Energy‐Aware Multi‐Objective Workflow Scheduling Using Proximal Policy Optimization and Kolmogorov–Arnold Networks in Heterogeneous HPC Environments

ABSTRACT Designing adaptive and energy‐aware scheduling algorithms for scientific workflows has become increasingly important as high‐performance computing (HPC) systems evolve toward large‐scale heterogeneous architectures. This paper proposes PPO–KAN, a hybrid workflow scheduling framework that integrates proximal policy optimization (PPO) with Kolmogorov–Arnold Networks (KAN) to jointly optimize makespan and energy consumption. PPO enables adaptive policy learning in dynamic resource environments, while the KAN‐based policy representation enhances expressiveness by modeling complex nonlinear task–resource relationships. The proposed framework supports three reward formulations—makespan‐oriented, energy‐oriented, and weighted multi‐objective—allowing explicit control over optimization trade‐offs.

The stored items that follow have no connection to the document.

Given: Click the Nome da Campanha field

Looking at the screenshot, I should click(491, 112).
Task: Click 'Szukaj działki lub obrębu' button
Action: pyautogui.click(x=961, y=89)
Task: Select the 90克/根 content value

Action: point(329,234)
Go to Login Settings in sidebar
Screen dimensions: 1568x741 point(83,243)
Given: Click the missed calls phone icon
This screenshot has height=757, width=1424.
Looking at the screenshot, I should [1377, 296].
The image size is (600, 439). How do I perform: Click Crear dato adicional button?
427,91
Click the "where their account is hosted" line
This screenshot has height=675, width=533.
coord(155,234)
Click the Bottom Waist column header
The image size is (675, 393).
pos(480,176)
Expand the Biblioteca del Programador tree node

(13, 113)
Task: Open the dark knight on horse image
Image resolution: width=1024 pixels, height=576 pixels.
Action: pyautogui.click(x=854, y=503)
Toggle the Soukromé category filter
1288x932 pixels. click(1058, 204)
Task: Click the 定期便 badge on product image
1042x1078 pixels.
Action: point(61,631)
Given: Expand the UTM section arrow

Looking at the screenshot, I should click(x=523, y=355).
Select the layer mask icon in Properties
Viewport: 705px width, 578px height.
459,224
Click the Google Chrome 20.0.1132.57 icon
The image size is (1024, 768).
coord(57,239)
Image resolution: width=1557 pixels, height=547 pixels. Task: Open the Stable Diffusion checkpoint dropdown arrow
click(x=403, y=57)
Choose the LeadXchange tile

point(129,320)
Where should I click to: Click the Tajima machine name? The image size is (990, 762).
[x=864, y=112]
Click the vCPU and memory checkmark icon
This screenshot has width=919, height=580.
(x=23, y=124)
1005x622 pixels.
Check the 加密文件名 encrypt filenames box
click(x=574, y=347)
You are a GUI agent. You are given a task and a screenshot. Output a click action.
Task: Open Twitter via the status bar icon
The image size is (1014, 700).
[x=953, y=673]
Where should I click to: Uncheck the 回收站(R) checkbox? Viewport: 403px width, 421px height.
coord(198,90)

Extensive experiments conducted on four benchmark scientific workflows—Epigenomics (904 tasks), LIGO (922 tasks), Montage (902 tasks), and SIPHT (1004 tasks)—using simulated heterogeneous HPC clusters demonstrate that PPO–KAN achieves up to a 41.7% reduction in makespan and a 28.3% reduction in energy consumption compared with NSGA‐II and PPO with feedforward neural networks. Furthermore, convergence analysis shows faster and more stable learning, with policies stabilizing within 50–100 episodes. Ablation studies further confirm that architectural enhancements improve energy efficiency and policy robustness. Overall, the results indicate that PPO–KAN provides an effective and scalable solution for multi‐objective workflow scheduling in heterogeneous HPC environments.